[Saved data entries]
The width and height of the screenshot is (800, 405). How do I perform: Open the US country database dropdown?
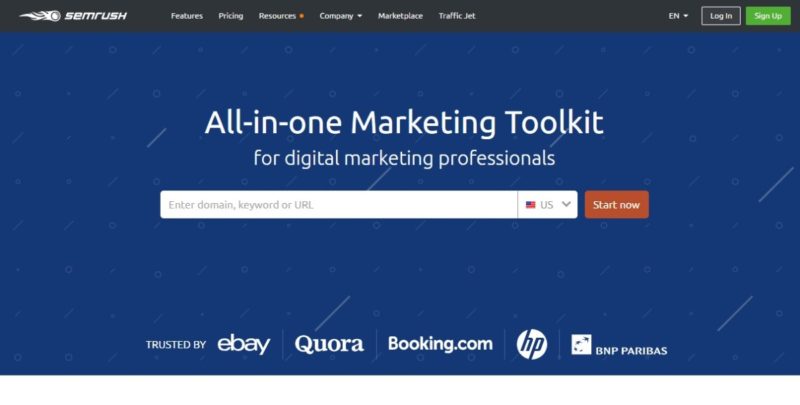[547, 205]
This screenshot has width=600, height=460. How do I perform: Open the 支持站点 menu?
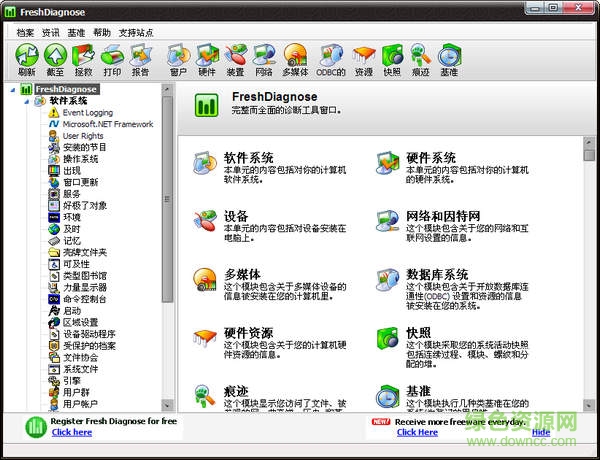pyautogui.click(x=136, y=32)
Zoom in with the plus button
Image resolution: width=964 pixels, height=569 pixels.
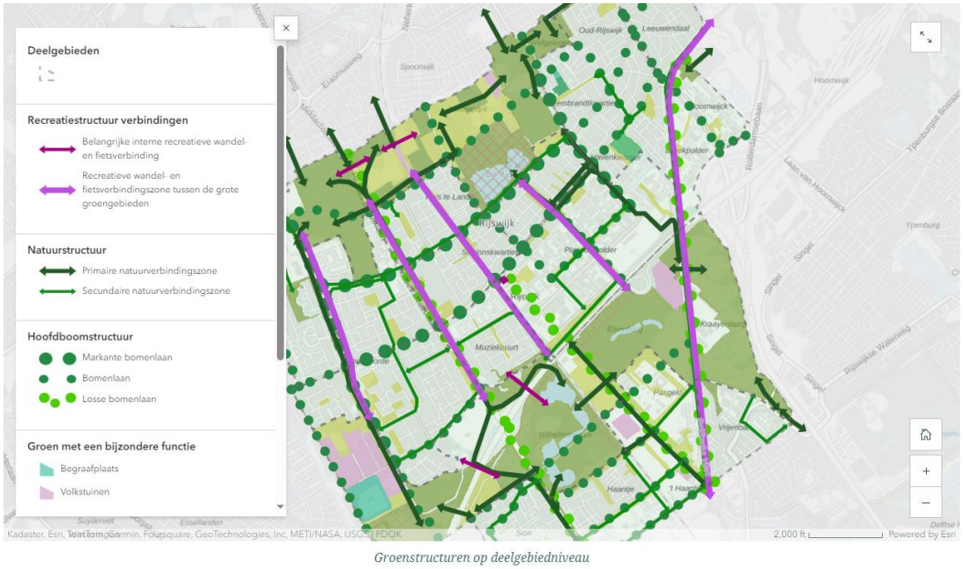925,470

*Requirement:*
What you return must match each record exactly and contain no images.

*Result of the exercise:*
The width and height of the screenshot is (800, 405). How do I perform: Open the US country database dropdown?
[547, 205]
This screenshot has width=600, height=460. How do I perform: Open the 支持站点 menu?
pyautogui.click(x=136, y=32)
Zoom in with the plus button
Image resolution: width=964 pixels, height=569 pixels.
925,470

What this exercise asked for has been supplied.